**Exercise directions**
Copy out the listing below line for line, with every character unchanged.

**Listed entries**

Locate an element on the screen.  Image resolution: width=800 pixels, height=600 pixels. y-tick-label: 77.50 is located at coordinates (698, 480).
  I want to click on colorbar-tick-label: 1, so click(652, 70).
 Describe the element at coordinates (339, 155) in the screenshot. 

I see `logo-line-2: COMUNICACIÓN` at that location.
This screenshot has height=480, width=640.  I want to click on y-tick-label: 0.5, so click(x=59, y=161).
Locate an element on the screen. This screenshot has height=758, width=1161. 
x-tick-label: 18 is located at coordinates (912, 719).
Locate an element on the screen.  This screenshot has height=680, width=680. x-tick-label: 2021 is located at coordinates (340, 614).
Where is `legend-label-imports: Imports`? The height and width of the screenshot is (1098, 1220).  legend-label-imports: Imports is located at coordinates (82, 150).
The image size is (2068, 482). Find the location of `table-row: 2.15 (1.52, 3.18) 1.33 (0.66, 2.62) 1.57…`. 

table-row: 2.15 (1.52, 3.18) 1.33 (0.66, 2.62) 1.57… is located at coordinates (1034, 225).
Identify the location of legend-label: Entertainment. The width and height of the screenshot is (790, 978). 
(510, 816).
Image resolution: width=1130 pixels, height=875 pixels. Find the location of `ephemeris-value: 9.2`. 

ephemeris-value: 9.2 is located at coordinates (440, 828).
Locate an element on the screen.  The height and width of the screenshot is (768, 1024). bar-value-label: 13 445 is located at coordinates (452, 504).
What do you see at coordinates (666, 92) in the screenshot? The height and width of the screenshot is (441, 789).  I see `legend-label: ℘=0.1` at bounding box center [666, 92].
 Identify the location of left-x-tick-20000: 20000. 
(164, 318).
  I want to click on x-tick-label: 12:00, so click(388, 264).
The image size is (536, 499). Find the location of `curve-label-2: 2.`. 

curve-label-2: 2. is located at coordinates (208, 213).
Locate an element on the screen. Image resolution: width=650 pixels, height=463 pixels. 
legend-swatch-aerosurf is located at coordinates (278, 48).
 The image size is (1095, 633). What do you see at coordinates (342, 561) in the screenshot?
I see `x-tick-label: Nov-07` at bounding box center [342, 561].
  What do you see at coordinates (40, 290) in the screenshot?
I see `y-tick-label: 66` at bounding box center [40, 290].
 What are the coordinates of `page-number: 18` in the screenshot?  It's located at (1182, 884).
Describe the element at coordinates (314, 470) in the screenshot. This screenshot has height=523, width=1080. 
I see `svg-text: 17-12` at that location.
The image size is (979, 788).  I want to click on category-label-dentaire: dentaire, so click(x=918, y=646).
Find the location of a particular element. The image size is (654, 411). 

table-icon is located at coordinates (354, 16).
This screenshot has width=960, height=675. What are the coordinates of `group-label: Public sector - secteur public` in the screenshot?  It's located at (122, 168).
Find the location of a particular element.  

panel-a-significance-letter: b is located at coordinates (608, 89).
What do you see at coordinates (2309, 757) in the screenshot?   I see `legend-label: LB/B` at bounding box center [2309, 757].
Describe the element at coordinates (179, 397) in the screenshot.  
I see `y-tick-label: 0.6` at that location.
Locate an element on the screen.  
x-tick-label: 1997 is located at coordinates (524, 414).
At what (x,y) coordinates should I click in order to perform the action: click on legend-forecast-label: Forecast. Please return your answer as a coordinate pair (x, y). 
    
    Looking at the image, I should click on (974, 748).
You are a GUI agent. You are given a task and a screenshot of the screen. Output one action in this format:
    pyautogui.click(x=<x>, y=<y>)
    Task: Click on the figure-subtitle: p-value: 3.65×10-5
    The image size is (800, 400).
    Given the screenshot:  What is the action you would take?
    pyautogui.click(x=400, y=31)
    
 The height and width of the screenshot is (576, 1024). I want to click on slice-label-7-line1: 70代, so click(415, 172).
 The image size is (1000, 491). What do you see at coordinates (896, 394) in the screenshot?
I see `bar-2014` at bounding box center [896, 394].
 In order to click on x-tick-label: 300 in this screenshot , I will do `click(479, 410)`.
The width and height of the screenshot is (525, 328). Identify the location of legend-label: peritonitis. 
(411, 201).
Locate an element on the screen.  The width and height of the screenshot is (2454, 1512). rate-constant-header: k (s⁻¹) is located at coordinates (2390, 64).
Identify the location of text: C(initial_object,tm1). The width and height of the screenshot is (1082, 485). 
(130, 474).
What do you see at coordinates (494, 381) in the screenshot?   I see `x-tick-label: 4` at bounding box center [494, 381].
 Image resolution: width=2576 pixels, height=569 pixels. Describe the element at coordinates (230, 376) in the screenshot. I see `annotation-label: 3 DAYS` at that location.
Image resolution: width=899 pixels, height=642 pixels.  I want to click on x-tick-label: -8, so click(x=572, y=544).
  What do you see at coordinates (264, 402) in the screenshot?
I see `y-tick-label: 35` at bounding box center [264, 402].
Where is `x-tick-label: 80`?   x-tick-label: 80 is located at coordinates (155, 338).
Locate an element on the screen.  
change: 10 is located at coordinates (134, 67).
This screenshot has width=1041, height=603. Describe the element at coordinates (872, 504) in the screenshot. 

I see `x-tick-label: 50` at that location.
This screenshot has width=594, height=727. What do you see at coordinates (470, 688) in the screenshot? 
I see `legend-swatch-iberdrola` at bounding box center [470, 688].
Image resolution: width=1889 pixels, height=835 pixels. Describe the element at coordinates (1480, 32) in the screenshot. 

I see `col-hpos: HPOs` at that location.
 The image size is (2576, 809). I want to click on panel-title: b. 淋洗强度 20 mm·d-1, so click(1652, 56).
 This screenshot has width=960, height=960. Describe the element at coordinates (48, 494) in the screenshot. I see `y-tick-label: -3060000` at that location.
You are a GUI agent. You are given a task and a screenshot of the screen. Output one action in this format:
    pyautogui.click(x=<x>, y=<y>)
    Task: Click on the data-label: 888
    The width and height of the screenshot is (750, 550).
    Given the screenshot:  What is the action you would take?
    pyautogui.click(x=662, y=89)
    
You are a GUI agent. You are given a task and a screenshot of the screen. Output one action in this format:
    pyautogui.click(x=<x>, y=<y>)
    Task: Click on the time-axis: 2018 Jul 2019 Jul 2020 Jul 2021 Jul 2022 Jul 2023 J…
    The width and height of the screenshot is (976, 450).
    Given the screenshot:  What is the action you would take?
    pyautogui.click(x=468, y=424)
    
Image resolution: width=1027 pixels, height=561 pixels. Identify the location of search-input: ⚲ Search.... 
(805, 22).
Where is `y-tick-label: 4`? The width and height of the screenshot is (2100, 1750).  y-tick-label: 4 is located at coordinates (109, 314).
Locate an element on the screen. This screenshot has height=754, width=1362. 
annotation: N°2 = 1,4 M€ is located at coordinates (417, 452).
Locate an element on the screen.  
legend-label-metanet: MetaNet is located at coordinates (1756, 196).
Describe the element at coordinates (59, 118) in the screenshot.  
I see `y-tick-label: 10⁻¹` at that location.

**Task solution**
Locate an element on the screen.  Image resolution: width=800 pixels, height=600 pixels. y-tick-label: 77.50 is located at coordinates (698, 480).
  I want to click on colorbar-tick-label: 1, so click(652, 70).
 Describe the element at coordinates (339, 155) in the screenshot. 

I see `logo-line-2: COMUNICACIÓN` at that location.
This screenshot has height=480, width=640.  I want to click on y-tick-label: 0.5, so click(x=59, y=161).
Locate an element on the screen. This screenshot has height=758, width=1161. 
x-tick-label: 18 is located at coordinates (912, 719).
Locate an element on the screen.  This screenshot has height=680, width=680. x-tick-label: 2021 is located at coordinates (340, 614).
Where is `legend-label-imports: Imports`? The height and width of the screenshot is (1098, 1220).  legend-label-imports: Imports is located at coordinates (82, 150).
The image size is (2068, 482). Find the location of `table-row: 2.15 (1.52, 3.18) 1.33 (0.66, 2.62) 1.57…`. 

table-row: 2.15 (1.52, 3.18) 1.33 (0.66, 2.62) 1.57… is located at coordinates (1034, 225).
Identify the location of legend-label: Entertainment. The width and height of the screenshot is (790, 978). 
(510, 816).
Image resolution: width=1130 pixels, height=875 pixels. Find the location of `ephemeris-value: 9.2`. 

ephemeris-value: 9.2 is located at coordinates (440, 828).
Locate an element on the screen.  The height and width of the screenshot is (768, 1024). bar-value-label: 13 445 is located at coordinates (452, 504).
What do you see at coordinates (666, 92) in the screenshot? The height and width of the screenshot is (441, 789).  I see `legend-label: ℘=0.1` at bounding box center [666, 92].
 Identify the location of left-x-tick-20000: 20000. 
(164, 318).
  I want to click on x-tick-label: 12:00, so click(388, 264).
The image size is (536, 499). Find the location of `curve-label-2: 2.`. 

curve-label-2: 2. is located at coordinates (208, 213).
Locate an element on the screen. Image resolution: width=650 pixels, height=463 pixels. 
legend-swatch-aerosurf is located at coordinates (278, 48).
 The image size is (1095, 633). What do you see at coordinates (342, 561) in the screenshot?
I see `x-tick-label: Nov-07` at bounding box center [342, 561].
  What do you see at coordinates (40, 290) in the screenshot?
I see `y-tick-label: 66` at bounding box center [40, 290].
 What are the coordinates of `page-number: 18` in the screenshot?  It's located at (1182, 884).
Describe the element at coordinates (314, 470) in the screenshot. This screenshot has height=523, width=1080. 
I see `svg-text: 17-12` at that location.
The image size is (979, 788).  I want to click on category-label-dentaire: dentaire, so click(x=918, y=646).
Find the location of a particular element. The image size is (654, 411). 

table-icon is located at coordinates (354, 16).
This screenshot has width=960, height=675. What are the coordinates of `group-label: Public sector - secteur public` in the screenshot?  It's located at (122, 168).
Find the location of a particular element.  

panel-a-significance-letter: b is located at coordinates (608, 89).
What do you see at coordinates (2309, 757) in the screenshot?   I see `legend-label: LB/B` at bounding box center [2309, 757].
Describe the element at coordinates (179, 397) in the screenshot.  
I see `y-tick-label: 0.6` at that location.
Locate an element on the screen.  
x-tick-label: 1997 is located at coordinates (524, 414).
At what (x,y) coordinates should I click in order to perform the action: click on legend-forecast-label: Forecast. Please return your answer as a coordinate pair (x, y). 
    
    Looking at the image, I should click on (974, 748).
You are a GUI agent. You are given a task and a screenshot of the screen. Output one action in this format:
    pyautogui.click(x=<x>, y=<y>)
    Task: Click on the figure-subtitle: p-value: 3.65×10-5
    The image size is (800, 400).
    Given the screenshot:  What is the action you would take?
    pyautogui.click(x=400, y=31)
    
 The height and width of the screenshot is (576, 1024). I want to click on slice-label-7-line1: 70代, so click(415, 172).
 The image size is (1000, 491). What do you see at coordinates (896, 394) in the screenshot?
I see `bar-2014` at bounding box center [896, 394].
 In order to click on x-tick-label: 300 in this screenshot , I will do `click(479, 410)`.
The width and height of the screenshot is (525, 328). Identify the location of legend-label: peritonitis. 
(411, 201).
Locate an element on the screen.  The width and height of the screenshot is (2454, 1512). rate-constant-header: k (s⁻¹) is located at coordinates (2390, 64).
Identify the location of text: C(initial_object,tm1). The width and height of the screenshot is (1082, 485). 
(130, 474).
What do you see at coordinates (494, 381) in the screenshot?   I see `x-tick-label: 4` at bounding box center [494, 381].
 Image resolution: width=2576 pixels, height=569 pixels. Describe the element at coordinates (230, 376) in the screenshot. I see `annotation-label: 3 DAYS` at that location.
Image resolution: width=899 pixels, height=642 pixels.  I want to click on x-tick-label: -8, so click(x=572, y=544).
  What do you see at coordinates (264, 402) in the screenshot?
I see `y-tick-label: 35` at bounding box center [264, 402].
Where is `x-tick-label: 80`?   x-tick-label: 80 is located at coordinates (155, 338).
Locate an element on the screen.  
change: 10 is located at coordinates (134, 67).
This screenshot has width=1041, height=603. Describe the element at coordinates (872, 504) in the screenshot. 

I see `x-tick-label: 50` at that location.
This screenshot has width=594, height=727. What do you see at coordinates (470, 688) in the screenshot? 
I see `legend-swatch-iberdrola` at bounding box center [470, 688].
Image resolution: width=1889 pixels, height=835 pixels. Describe the element at coordinates (1480, 32) in the screenshot. 

I see `col-hpos: HPOs` at that location.
 The image size is (2576, 809). I want to click on panel-title: b. 淋洗强度 20 mm·d-1, so click(1652, 56).
 This screenshot has width=960, height=960. Describe the element at coordinates (48, 494) in the screenshot. I see `y-tick-label: -3060000` at that location.
You are a GUI agent. You are given a task and a screenshot of the screen. Output one action in this format:
    pyautogui.click(x=<x>, y=<y>)
    Task: Click on the data-label: 888
    The width and height of the screenshot is (750, 550).
    Given the screenshot:  What is the action you would take?
    pyautogui.click(x=662, y=89)
    
You are a GUI agent. You are given a task and a screenshot of the screen. Output one action in this format:
    pyautogui.click(x=<x>, y=<y>)
    Task: Click on the time-axis: 2018 Jul 2019 Jul 2020 Jul 2021 Jul 2022 Jul 2023 J…
    The width and height of the screenshot is (976, 450).
    Given the screenshot:  What is the action you would take?
    pyautogui.click(x=468, y=424)
    
Image resolution: width=1027 pixels, height=561 pixels. Identify the location of search-input: ⚲ Search.... 
(805, 22).
Where is `y-tick-label: 4`? The width and height of the screenshot is (2100, 1750).  y-tick-label: 4 is located at coordinates (109, 314).
Locate an element on the screen. This screenshot has height=754, width=1362. 
annotation: N°2 = 1,4 M€ is located at coordinates (417, 452).
Locate an element on the screen.  
legend-label-metanet: MetaNet is located at coordinates (1756, 196).
Describe the element at coordinates (59, 118) in the screenshot.  
I see `y-tick-label: 10⁻¹` at that location.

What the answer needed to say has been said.